Quote the material below verbatim, from its beginning up to and including the line that contains "pyautogui.click(x=48, y=669)", omitting the pictures.

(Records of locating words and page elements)
* * * * * * * * *
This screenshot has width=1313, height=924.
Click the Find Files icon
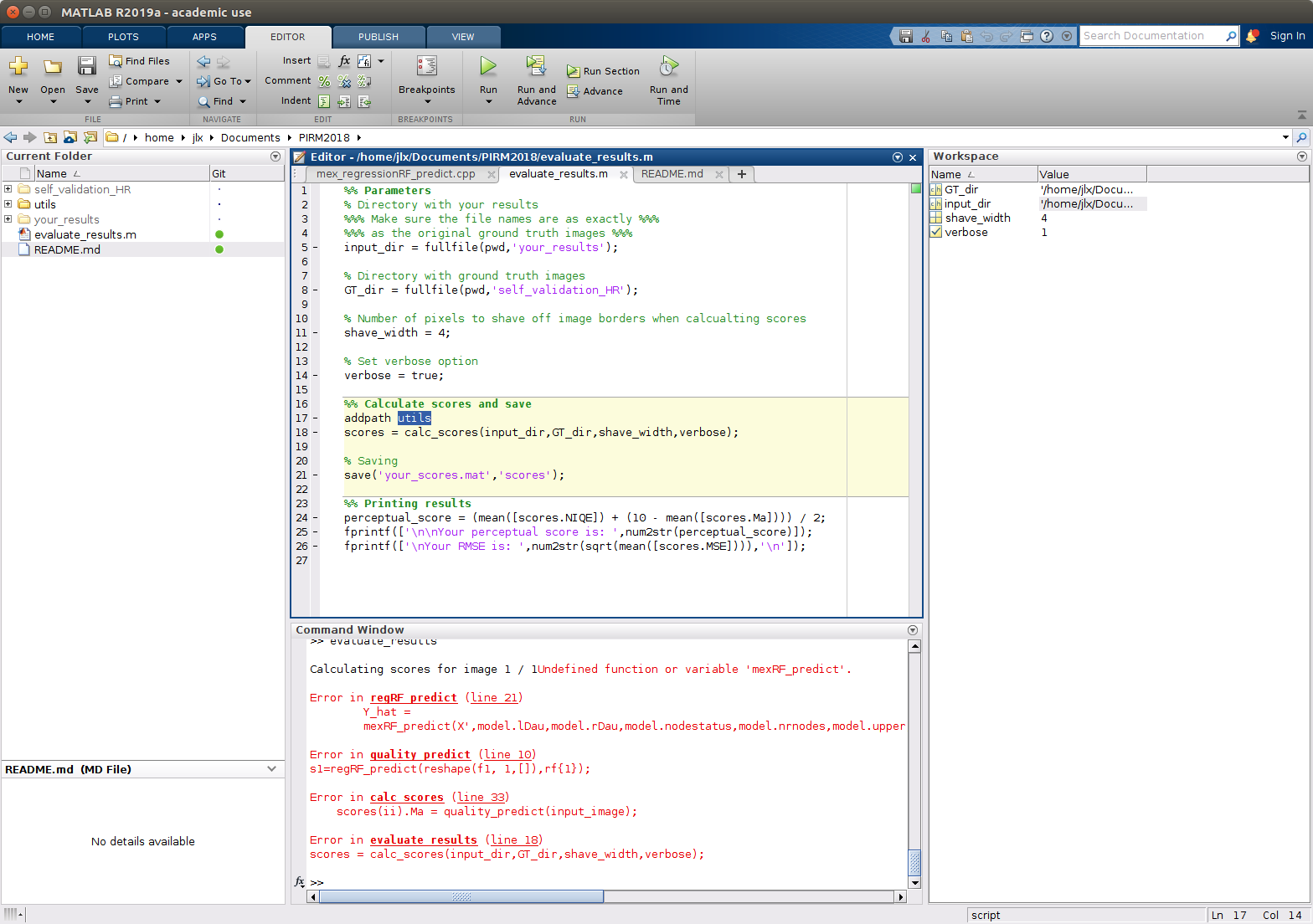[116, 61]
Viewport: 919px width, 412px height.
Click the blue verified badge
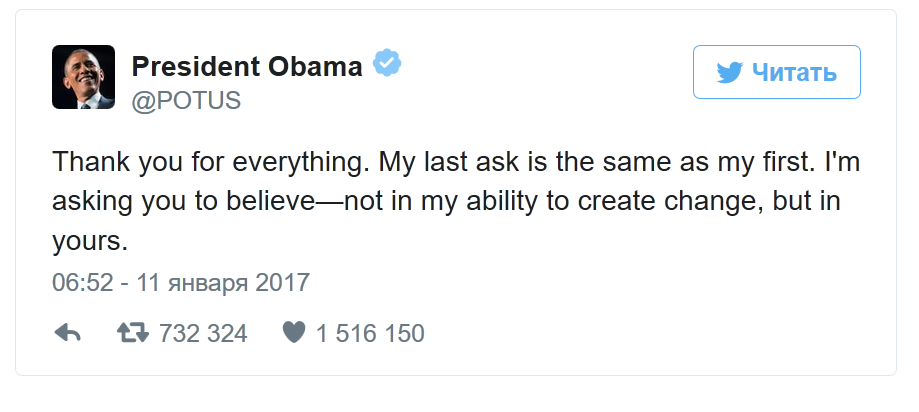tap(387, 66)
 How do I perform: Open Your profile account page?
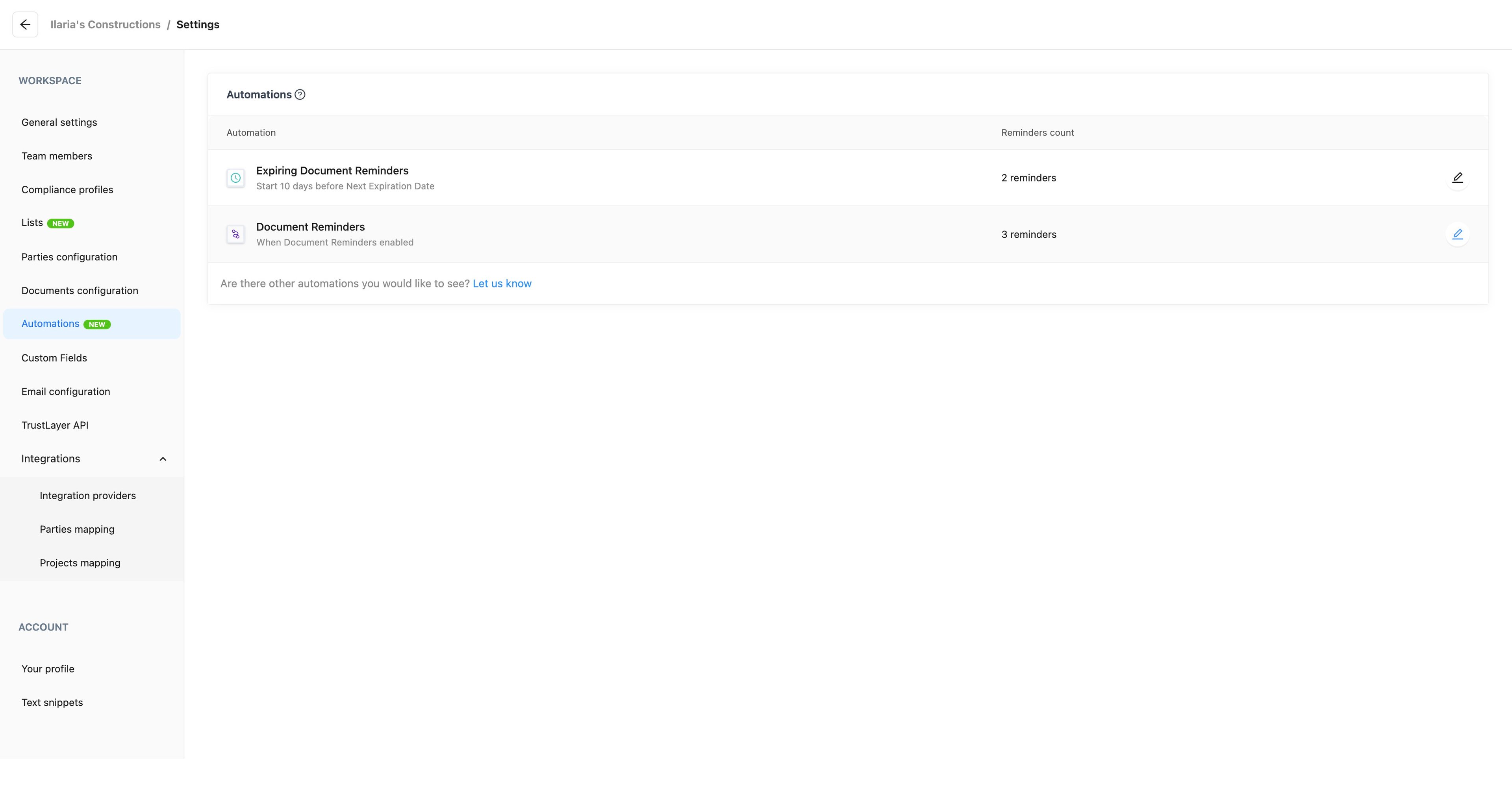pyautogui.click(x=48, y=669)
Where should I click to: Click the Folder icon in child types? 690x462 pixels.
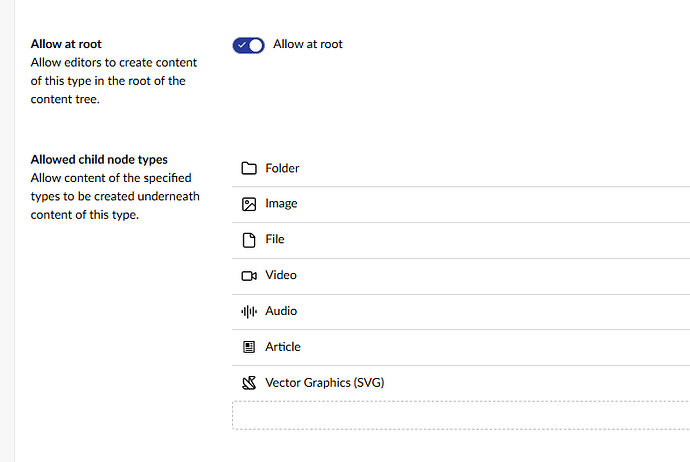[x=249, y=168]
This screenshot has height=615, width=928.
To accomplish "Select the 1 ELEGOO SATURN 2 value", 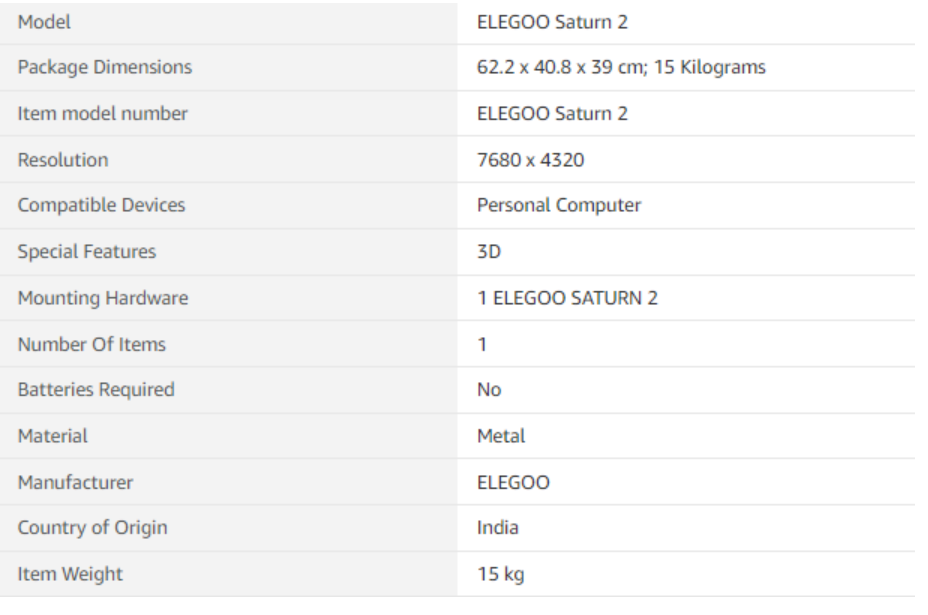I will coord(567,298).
* * * * * * * * *
- Response for this exercise
This screenshot has width=1313, height=924.
Click the Find Files icon
[116, 61]
Viewport: 919px width, 412px height.
Click the blue verified badge
tap(387, 66)
 How do I perform: Open Your profile account page?
pyautogui.click(x=48, y=669)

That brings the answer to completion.